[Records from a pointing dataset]
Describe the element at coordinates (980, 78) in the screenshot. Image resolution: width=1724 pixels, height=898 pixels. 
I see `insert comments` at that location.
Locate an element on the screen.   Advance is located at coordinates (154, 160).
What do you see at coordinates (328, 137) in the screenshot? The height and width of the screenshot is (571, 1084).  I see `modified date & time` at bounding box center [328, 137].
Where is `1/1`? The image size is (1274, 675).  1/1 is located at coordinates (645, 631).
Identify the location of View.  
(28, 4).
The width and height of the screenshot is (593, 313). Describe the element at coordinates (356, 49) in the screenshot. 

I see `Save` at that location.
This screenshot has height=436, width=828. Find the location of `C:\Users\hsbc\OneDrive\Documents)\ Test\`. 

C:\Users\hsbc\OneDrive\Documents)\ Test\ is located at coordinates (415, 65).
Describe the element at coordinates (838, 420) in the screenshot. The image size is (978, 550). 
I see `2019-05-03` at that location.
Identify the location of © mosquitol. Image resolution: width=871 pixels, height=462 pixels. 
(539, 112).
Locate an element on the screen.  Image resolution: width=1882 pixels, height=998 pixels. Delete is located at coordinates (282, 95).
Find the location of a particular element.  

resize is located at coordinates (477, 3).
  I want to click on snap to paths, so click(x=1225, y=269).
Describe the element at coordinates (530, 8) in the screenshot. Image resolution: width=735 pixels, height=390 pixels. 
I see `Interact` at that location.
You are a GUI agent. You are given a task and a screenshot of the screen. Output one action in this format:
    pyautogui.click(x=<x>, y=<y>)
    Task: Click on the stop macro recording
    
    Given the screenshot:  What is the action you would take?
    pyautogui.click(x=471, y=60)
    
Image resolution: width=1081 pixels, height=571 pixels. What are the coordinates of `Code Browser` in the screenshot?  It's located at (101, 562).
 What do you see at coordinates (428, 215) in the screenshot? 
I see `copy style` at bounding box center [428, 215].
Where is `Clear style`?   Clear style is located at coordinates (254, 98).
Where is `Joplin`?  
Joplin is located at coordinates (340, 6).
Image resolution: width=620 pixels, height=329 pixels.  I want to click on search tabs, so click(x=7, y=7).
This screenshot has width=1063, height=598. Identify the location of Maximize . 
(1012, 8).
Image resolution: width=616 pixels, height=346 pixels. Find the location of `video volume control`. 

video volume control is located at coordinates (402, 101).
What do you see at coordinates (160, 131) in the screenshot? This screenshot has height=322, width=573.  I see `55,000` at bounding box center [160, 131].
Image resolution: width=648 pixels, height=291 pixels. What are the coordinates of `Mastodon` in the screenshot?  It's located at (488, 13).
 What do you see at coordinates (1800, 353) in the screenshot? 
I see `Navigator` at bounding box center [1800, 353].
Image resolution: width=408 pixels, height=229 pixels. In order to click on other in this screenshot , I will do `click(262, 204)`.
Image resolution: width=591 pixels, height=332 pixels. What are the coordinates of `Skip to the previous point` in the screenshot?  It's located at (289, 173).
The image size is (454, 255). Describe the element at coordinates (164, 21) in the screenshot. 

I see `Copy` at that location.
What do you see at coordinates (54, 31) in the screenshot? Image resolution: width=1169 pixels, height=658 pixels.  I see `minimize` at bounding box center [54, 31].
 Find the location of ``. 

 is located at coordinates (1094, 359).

- [PROBLEM DETAILS]
Reproduce every line of the material above verbatim, from start to finish.

- [RESULT FOR THIS EXERCISE]
Describe the element at coordinates (980, 78) in the screenshot. Image resolution: width=1724 pixels, height=898 pixels. 
I see `insert comments` at that location.
Locate an element on the screen.   Advance is located at coordinates (154, 160).
What do you see at coordinates (328, 137) in the screenshot? The height and width of the screenshot is (571, 1084).  I see `modified date & time` at bounding box center [328, 137].
Where is `1/1`? The image size is (1274, 675).  1/1 is located at coordinates (645, 631).
Identify the location of View.  
(28, 4).
The width and height of the screenshot is (593, 313). Describe the element at coordinates (356, 49) in the screenshot. 

I see `Save` at that location.
This screenshot has height=436, width=828. Find the location of `C:\Users\hsbc\OneDrive\Documents)\ Test\`. 

C:\Users\hsbc\OneDrive\Documents)\ Test\ is located at coordinates (415, 65).
Describe the element at coordinates (838, 420) in the screenshot. The image size is (978, 550). 
I see `2019-05-03` at that location.
Identify the location of © mosquitol. Image resolution: width=871 pixels, height=462 pixels. 
(539, 112).
Locate an element on the screen.  Image resolution: width=1882 pixels, height=998 pixels. Delete is located at coordinates (282, 95).
Find the location of a particular element.  

resize is located at coordinates (477, 3).
  I want to click on snap to paths, so click(x=1225, y=269).
Describe the element at coordinates (530, 8) in the screenshot. Image resolution: width=735 pixels, height=390 pixels. 
I see `Interact` at that location.
You are a GUI agent. You are given a task and a screenshot of the screen. Output one action in this format:
    pyautogui.click(x=<x>, y=<y>)
    Task: Click on the stop macro recording
    
    Given the screenshot:  What is the action you would take?
    pyautogui.click(x=471, y=60)
    
Image resolution: width=1081 pixels, height=571 pixels. What are the coordinates of `Code Browser` in the screenshot?  It's located at (101, 562).
 What do you see at coordinates (428, 215) in the screenshot? 
I see `copy style` at bounding box center [428, 215].
Where is `Clear style`?   Clear style is located at coordinates (254, 98).
Where is `Joplin`?  
Joplin is located at coordinates (340, 6).
Image resolution: width=620 pixels, height=329 pixels.  I want to click on search tabs, so click(x=7, y=7).
This screenshot has width=1063, height=598. Identify the location of Maximize . 
(1012, 8).
Image resolution: width=616 pixels, height=346 pixels. Find the location of `video volume control`. 

video volume control is located at coordinates (402, 101).
What do you see at coordinates (160, 131) in the screenshot? This screenshot has height=322, width=573.  I see `55,000` at bounding box center [160, 131].
Image resolution: width=648 pixels, height=291 pixels. What are the coordinates of `Mastodon` in the screenshot?  It's located at (488, 13).
 What do you see at coordinates (1800, 353) in the screenshot? 
I see `Navigator` at bounding box center [1800, 353].
Image resolution: width=408 pixels, height=229 pixels. In order to click on other in this screenshot , I will do `click(262, 204)`.
Image resolution: width=591 pixels, height=332 pixels. What are the coordinates of `Skip to the previous point` in the screenshot?  It's located at (289, 173).
The image size is (454, 255). Describe the element at coordinates (164, 21) in the screenshot. 

I see `Copy` at that location.
What do you see at coordinates (54, 31) in the screenshot? Image resolution: width=1169 pixels, height=658 pixels.  I see `minimize` at bounding box center [54, 31].
 Find the location of ``. 

 is located at coordinates (1094, 359).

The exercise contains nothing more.